Everyone is looking for the fast track to growing their company to compete with “the big guys”. There is no secret formula that can take your idea to a profitable company in 6 weeks or even 6 months. Of course there are a handful of cases that seem like an overnight success, but you probably are just missing the back story of long nights and lots of support. In most of the cases, for a company it is years in a garage, basement, spare bedroom grinding away to develop a strong product, then even more time getting in front of people’s faces. The hustle is part of the amazing story that makes companies like Google, Facebook and Uber so engaging.
It is the same way in marketing. It takes time and exposure for people to associate your brand with your message. Marketing takes patience. Traction takes patience. You worked hard to build your business from concept to a working prototype. And in your mind it is probably obvious why it is worth buying or investing in. You must remember that the rest of the world has not lived and slept with your business the way you have.
Research shows that consumers need to be exposed to a brand an average of 7 times before it will click. That means that you need to be demonstrating the value of your brand over and over again, in many different venues. And the message needs to be clear and consistent every time they are exposed.
Let’s say your message is “quality, handmade kitchen tools”. On Youtube you show how your tools are made, driving home “handmade and quality”. On Pintrest you might just show off some beautiful photographs of your product. On your blog you explain why a hand mixer is better than an electric. On Good Morning America you demonstrate how nice they feel in your hand by making a vintage recipe. All of these marketing avenues are driving at one point “quality, handmade kitchen tools”. Each time that a consumer is exposed to your brand, that is the story you are telling.

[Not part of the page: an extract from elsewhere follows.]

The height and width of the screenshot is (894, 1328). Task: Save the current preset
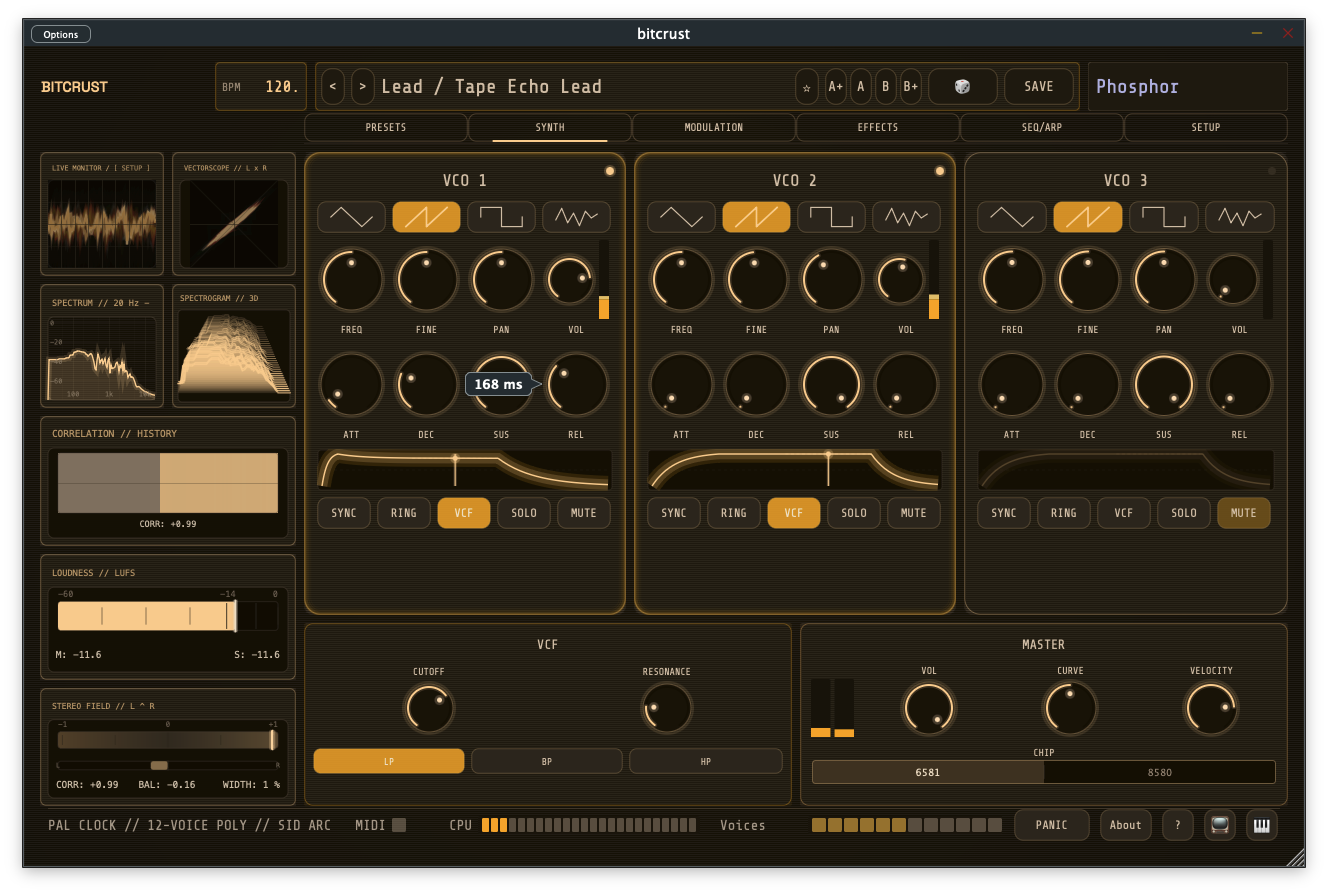click(1039, 86)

If you are communicating too many messages people will be confused. If you are saying “quality, handmade kitchen tools”, “o and we also sell vintage kitchen tools”, “and we retail specialty baking flour”, “and I almost forgot, we also make home improvement tools”, people will just move on. They might order from you once, but all the confusion will mean they won’t return. You want them to think “this thing” = “your company”. In order to do that you must keep the main thing the main thing.

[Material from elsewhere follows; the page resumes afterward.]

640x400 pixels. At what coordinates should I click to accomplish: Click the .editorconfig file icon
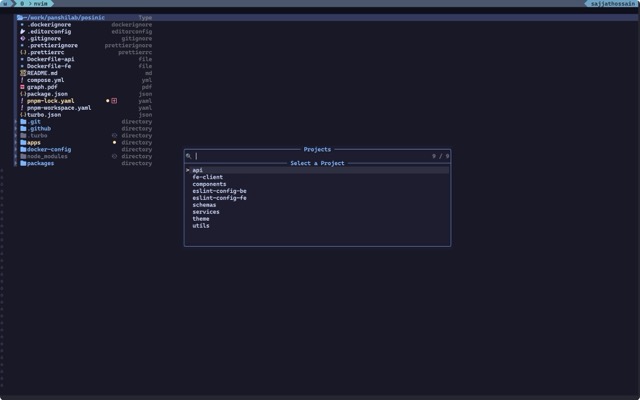point(22,31)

I have been plugging my business almost a year and have seen some growth in my social media and website statistics, but not as much as I expected. I saw a dramatic up tick in all metrics when I started getting more focused on offering my services directly to startups. This is because I started projecting one message “marketing and branding for startups”. Over and over again.
It is so, so easy to get off message. I stay focused by leaving physical reminders around me. My main one is a little tent card, you can see below, that sits next to my computer at my desk. Having a reminder that you see everyday will help you stay on track and will ultimately make a lasting impression on your customers and investors. So, tape a note to your laptop, write it on the back of your phone case, frame it on your desk, paint it on the wall. Stay focused.
Be consistent, show up. People will notice, but it will take time and exposure.
Don’t be discouraged. Keep pressing on. It takes daily reminding that all the hours and sacrifice is worth it. And they are all worth it. It is worth fighting for your “piece of the pie” as Mark Cuban would say. There is value in building something for your self.